The Appellant, a transport company and a tenant of the 1st-4th Respondents, sued them at the trial High Court claiming an order of specific performance of the agreement for the sale of the property to her situate at No. 1, Ikorodu Road, Jibowu, Yaba, Lagos.
The 1st-4th Respondents’ defence was that they went into another transaction because the Appellant failed to consummate the transaction and that warranted the 1st-4th Respondents’ decision to sell the land to the 5th Respondent.
The 5th Respondent in this appeal counter-claimed for an order of declaration that he is the rightful owner of the property in question by virtue of the transaction between him and 1st-4th Respondents, amongst other reliefs.
At the end of the trial, the Court held that the 5th Respondent is the rightful owner of the property by virtue of his transaction with the 1st -4th Respondents and entitled to the right of occupancy in respect of the said property, and dismissed the Appellant’s claim.

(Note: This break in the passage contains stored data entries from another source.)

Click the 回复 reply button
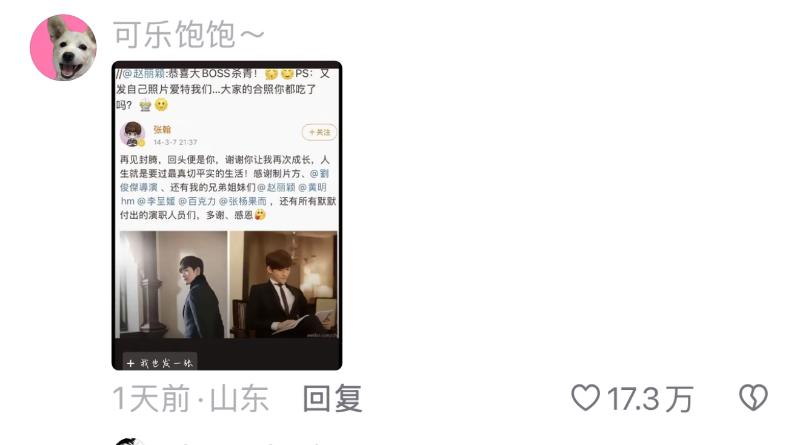Screen dimensions: 800x445 tap(332, 399)
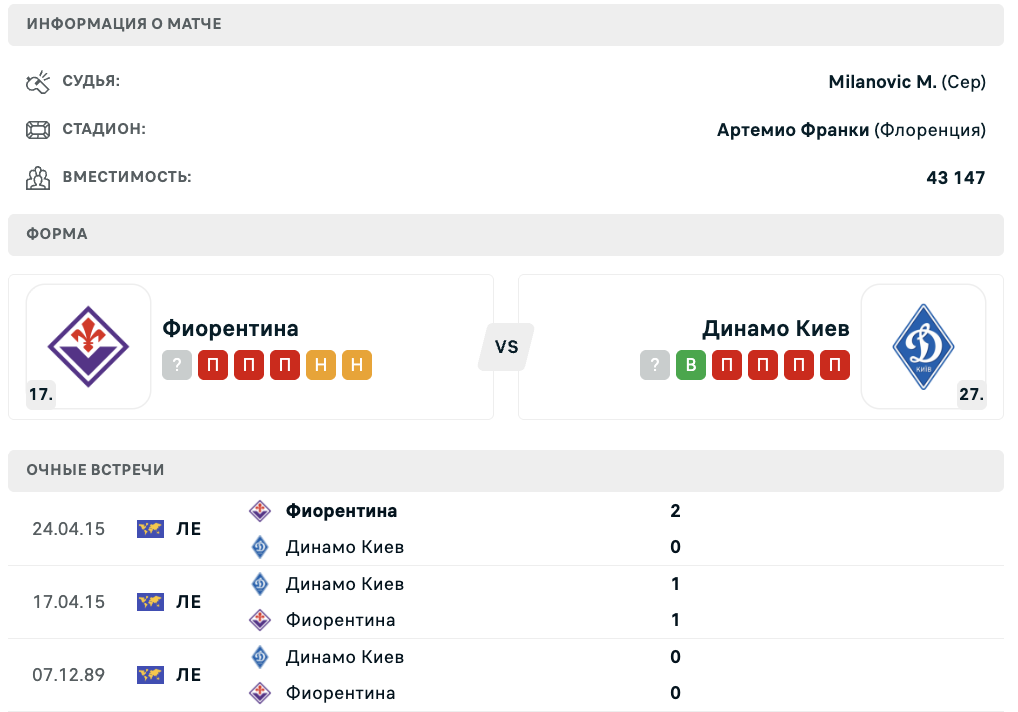Open referee Milanovic M. profile

pos(882,82)
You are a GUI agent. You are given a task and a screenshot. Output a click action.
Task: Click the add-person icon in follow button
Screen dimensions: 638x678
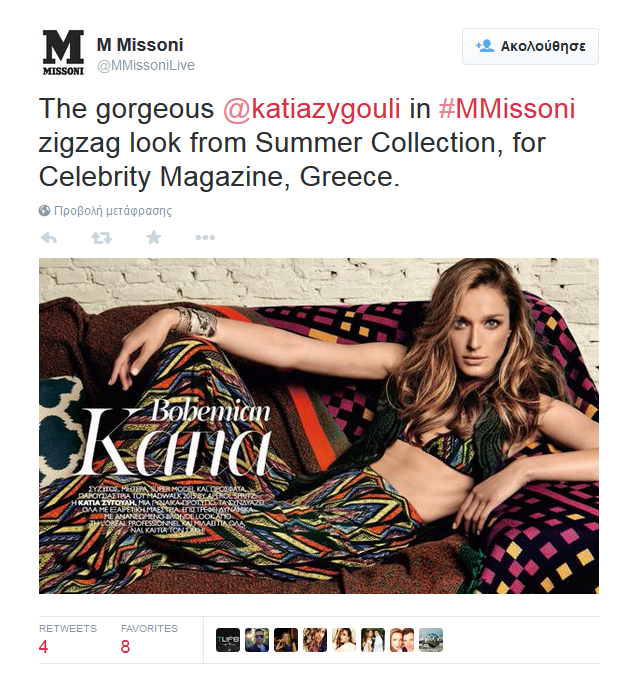coord(484,46)
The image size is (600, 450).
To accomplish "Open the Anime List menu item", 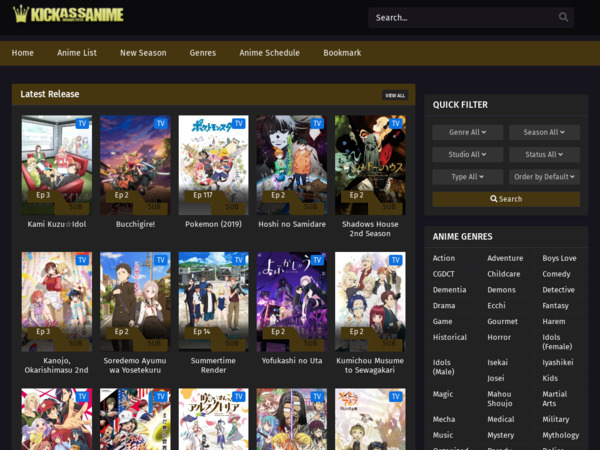I will tap(77, 53).
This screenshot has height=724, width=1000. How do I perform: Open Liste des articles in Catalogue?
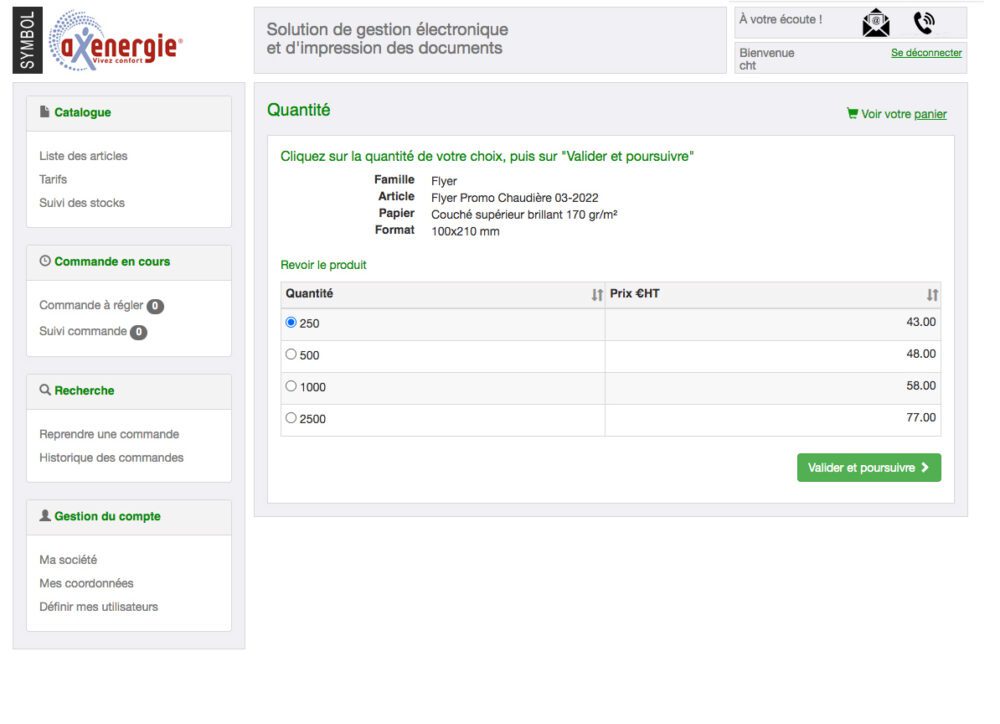coord(83,156)
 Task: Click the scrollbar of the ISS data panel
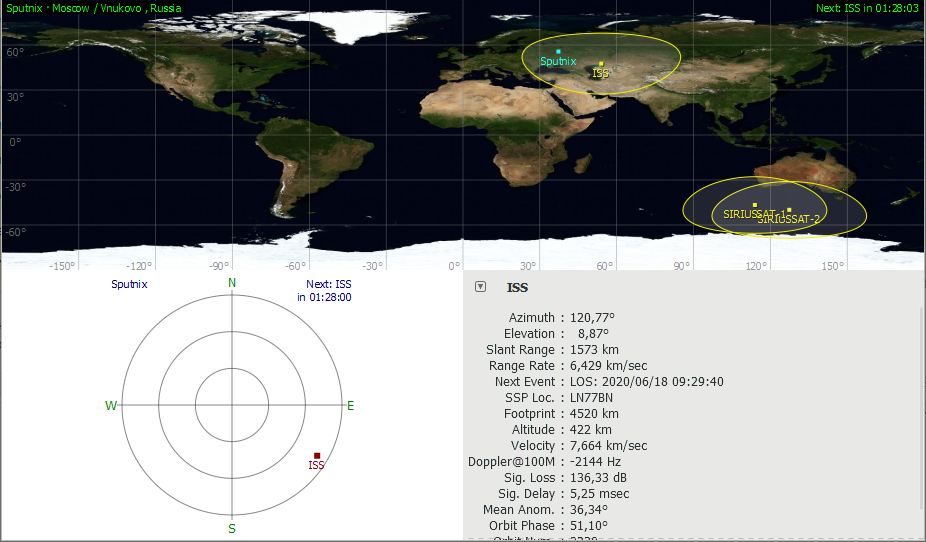921,400
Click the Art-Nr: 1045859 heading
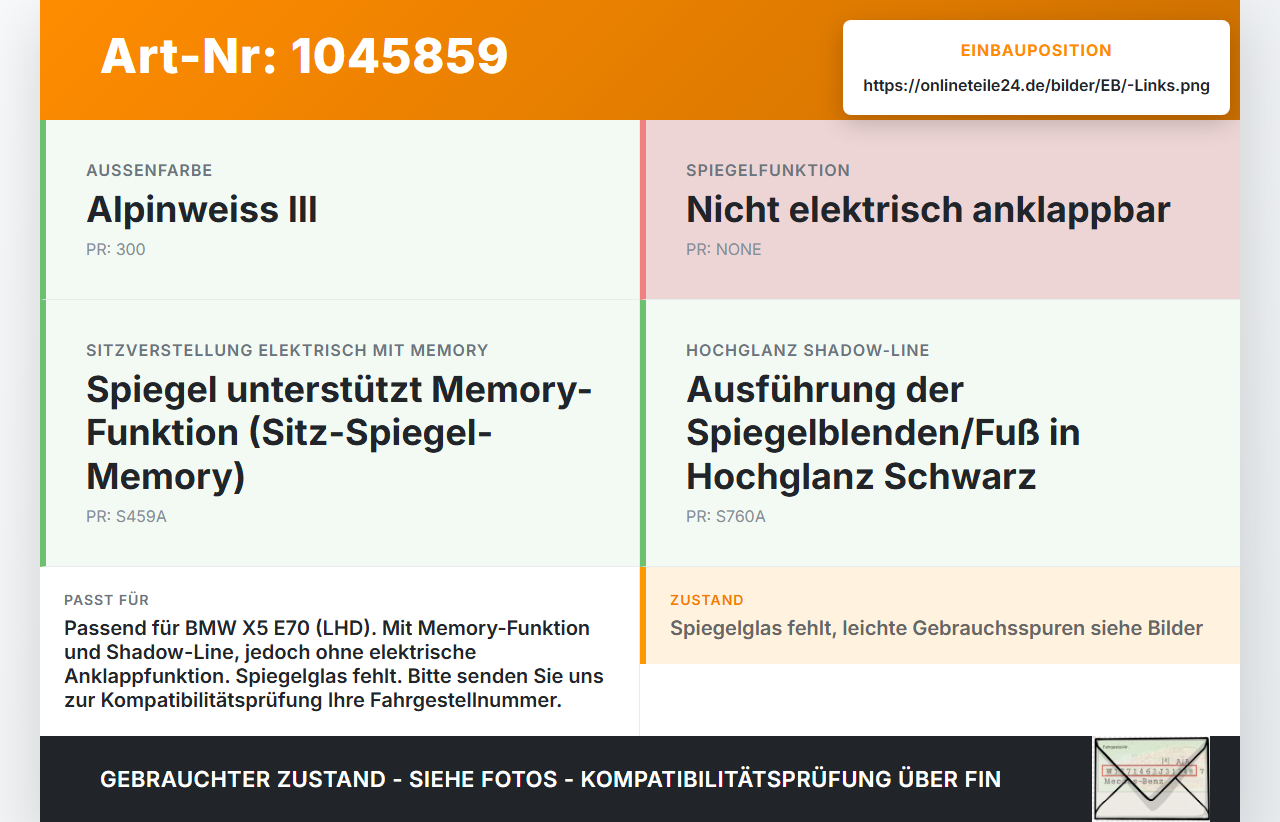Screen dimensions: 1280x822 point(304,56)

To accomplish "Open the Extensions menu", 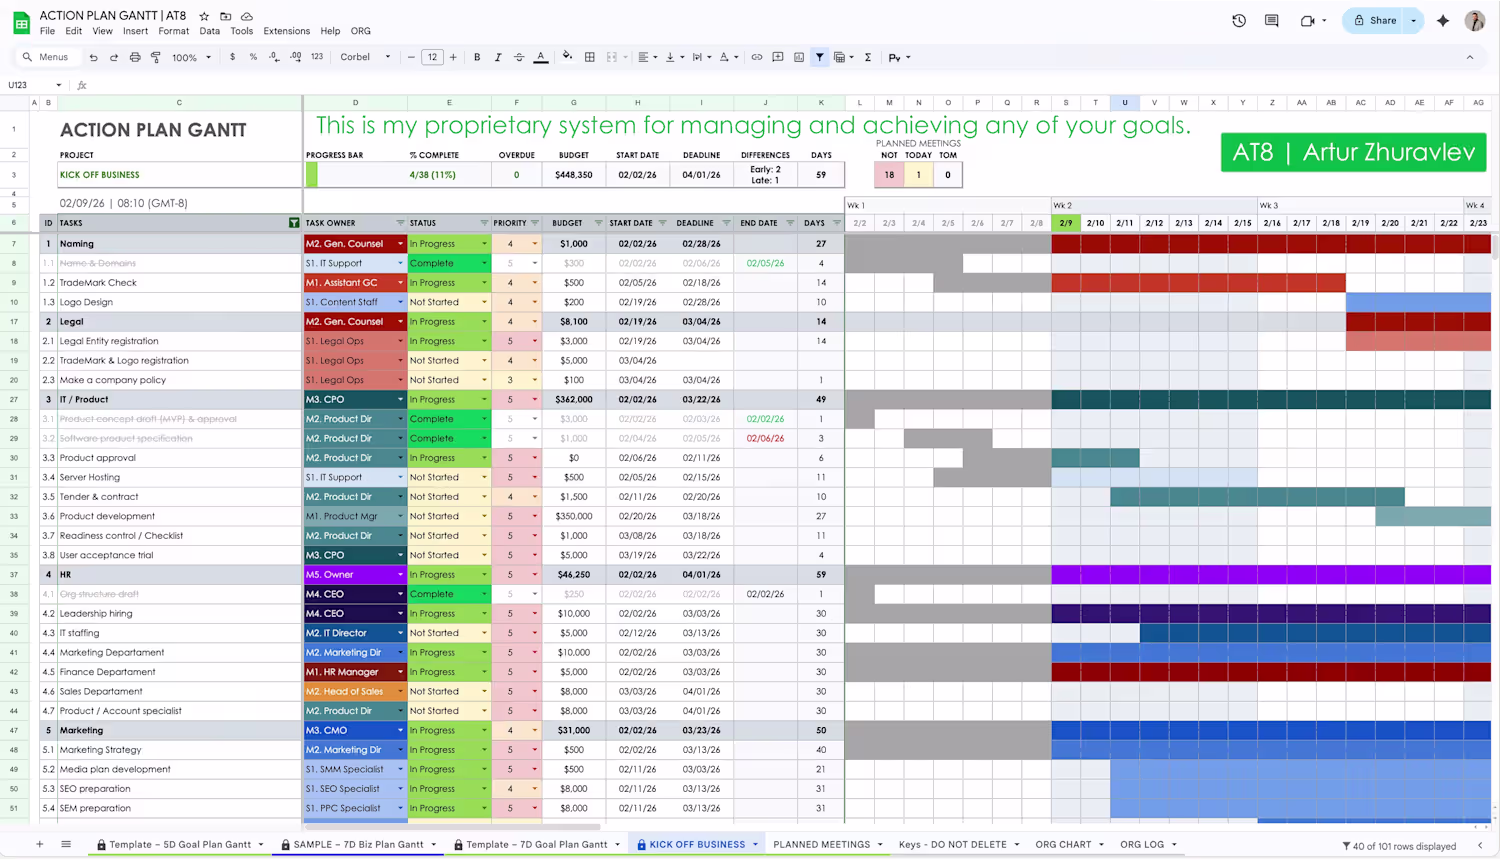I will 287,31.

Dissatisfied, the Appellant appealed to the Court of Appeal and the Court below unanimously dismissed the appeal and affirmed the judgment of the High Court. The Appellant has further appealed to this Honourable Court.
ISSUES FOR DETERMINATION:
The issues for determination, I shall extrapolate from the 4 issues formulated by the Appellant with those of the Respondents are as follows:
- Whether there was no valid and subsisting contract of sale of the property in dispute between the Appellant and the 1st-4th Respondents to transfer title to the Appellant.
- Whether the 5th Respondent was a bona fide purchaser for value without notice.
- Whether the failure of the lower Court to consider the Appellant’s issues 2 and 3 did not amount to denial of fair hearing.
Whether there was no valid and subsisting contract of sale of the property in dispute between the Appellant and the 1st-4th Respondents to transfer title to the Appellant.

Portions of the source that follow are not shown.